BRANO CITATO ->
----

Paolo Mastrolilli. Un paziente americano colpito dall’Ebola è stato ricoverato ieri al National Institute of Health di Bethesda. Se tutto andrà bene, e le terapie usate con i casi precedenti funzioneranno, è destinato a cavarsela. Il suo ricovero, però, riporta l’attenzione su un’epidemia che è scomparsa dalle prime pagine dei giornali, ma non è ancora finita. E soprattutto sui tentativi in corso per sconfiggere in maniera permanente questa malattia, con un vaccino o un farmaco davvero efficace.Secondo i dati appena pubblicati dall’Organizzazione Mondiale della Sanità, l’Ebola ha superato la soglia delle 10.000 vittime in Africa occidentale. Per la precisione 10.004, aggiornate a giovedì scorso. In totale fra Sierra Leone, Liberia e Guinea, i tre Paesi più colpiti, i contagiati sono stati 24.350. A questi vanno aggiunti i pochi casi arrivati in Occidente, come quello del malato morto a Dallas, che hanno portato la paura in casa nostra e ci hanno costretti a prestare attenzione a un flagello che fino a pochi mesi fa era solo una minaccia distante, che colpiva Paesi lontani e sconosciuti.
Rischio di altri picchi
I contagi negli ultimi mesi sono diminuiti fortemente, ma nessuna delle regioni al centro dell’epidemia è stata dichiarata completamente libera dalla malattia, anche se la Liberia sostiene di aver dimesso il suo ultimo paziente. Secondo le stime dell’Oms, per arrivare a questo risultato bisognerà aspettare almeno fino all’estate. Il rischio di una ripresa però resta dietro l’angolo, come ha dimostrato l’accelerazione dei casi avvenuta a febbraio nella comunità di pescatori di Aberdeen, in Sierra Leone.

----

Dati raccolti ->
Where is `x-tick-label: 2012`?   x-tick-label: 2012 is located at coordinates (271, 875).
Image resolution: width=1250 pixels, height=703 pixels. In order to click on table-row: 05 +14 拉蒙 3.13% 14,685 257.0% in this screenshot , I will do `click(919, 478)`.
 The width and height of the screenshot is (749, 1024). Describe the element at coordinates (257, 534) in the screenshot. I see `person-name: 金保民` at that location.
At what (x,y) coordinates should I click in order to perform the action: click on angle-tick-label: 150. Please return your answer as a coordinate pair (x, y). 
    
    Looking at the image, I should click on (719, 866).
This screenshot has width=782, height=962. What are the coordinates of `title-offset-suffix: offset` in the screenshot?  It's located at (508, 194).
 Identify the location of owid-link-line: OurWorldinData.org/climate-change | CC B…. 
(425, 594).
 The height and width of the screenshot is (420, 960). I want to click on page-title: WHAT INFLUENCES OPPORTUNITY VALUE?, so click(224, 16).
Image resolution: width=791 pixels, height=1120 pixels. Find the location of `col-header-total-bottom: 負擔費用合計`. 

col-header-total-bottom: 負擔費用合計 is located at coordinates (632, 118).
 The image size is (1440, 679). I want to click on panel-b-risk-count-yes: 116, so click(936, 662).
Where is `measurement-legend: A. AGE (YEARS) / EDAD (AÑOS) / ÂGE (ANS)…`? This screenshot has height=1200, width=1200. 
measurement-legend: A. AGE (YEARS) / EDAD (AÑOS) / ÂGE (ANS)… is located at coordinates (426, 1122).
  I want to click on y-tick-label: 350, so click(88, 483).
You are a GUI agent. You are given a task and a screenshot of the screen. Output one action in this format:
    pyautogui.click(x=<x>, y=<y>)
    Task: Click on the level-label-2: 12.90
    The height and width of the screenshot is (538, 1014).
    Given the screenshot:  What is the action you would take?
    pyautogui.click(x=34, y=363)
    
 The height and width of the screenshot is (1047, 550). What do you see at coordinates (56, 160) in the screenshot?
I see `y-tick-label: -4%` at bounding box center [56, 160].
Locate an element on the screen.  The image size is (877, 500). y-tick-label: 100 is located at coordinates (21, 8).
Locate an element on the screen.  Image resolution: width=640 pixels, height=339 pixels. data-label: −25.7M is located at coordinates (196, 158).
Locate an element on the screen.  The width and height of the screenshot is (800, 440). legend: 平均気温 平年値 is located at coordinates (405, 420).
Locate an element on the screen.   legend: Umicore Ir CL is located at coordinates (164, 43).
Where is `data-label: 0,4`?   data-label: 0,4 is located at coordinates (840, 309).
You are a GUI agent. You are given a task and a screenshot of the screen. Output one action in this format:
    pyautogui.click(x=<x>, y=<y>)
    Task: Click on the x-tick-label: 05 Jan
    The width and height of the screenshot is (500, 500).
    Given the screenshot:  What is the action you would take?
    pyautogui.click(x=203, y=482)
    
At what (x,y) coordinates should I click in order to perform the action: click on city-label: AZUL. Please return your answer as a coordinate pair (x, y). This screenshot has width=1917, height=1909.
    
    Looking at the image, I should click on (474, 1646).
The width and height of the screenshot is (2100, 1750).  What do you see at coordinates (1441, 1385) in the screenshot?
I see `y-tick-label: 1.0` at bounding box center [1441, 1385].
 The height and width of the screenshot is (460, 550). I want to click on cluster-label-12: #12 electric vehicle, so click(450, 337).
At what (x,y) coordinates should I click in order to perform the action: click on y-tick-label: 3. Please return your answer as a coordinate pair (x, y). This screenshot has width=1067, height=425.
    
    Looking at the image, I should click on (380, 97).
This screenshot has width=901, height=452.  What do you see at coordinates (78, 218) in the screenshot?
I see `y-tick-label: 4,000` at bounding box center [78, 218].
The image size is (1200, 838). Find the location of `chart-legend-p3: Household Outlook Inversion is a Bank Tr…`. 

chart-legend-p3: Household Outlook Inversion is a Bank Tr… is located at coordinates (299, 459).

----

ISTRUZIONI DEL COMPITO ->
Stabilisci se ciascuna affermazione concorda con il brano sull'Ebola. Per ognuna rispondi sì o no e cita testualmente le parole del brano che lo dimostrano.
(a) L'Ebola ha causato più di 10.000 vittime in Africa occidentale.
(b) La Liberia è stata dichiarata completamente libera dalla malattia.
(c) A febbraio i casi sono aumentati in una comunità di pescatori in Guinea.
I record non hanno alcun legame con il brano.

SOLUZIONE ->
(a) Sì: «l’Ebola ha superato la soglia delle 10.000 vittime in Africa occidentale»
(b) No: «nessuna delle regioni al centro dell’epidemia è stata dichiarata completamente libera dalla malattia»
(c) No: «l’accelerazione dei casi avvenuta a febbraio nella comunità di pescatori di Aberdeen, in Sierra Leone»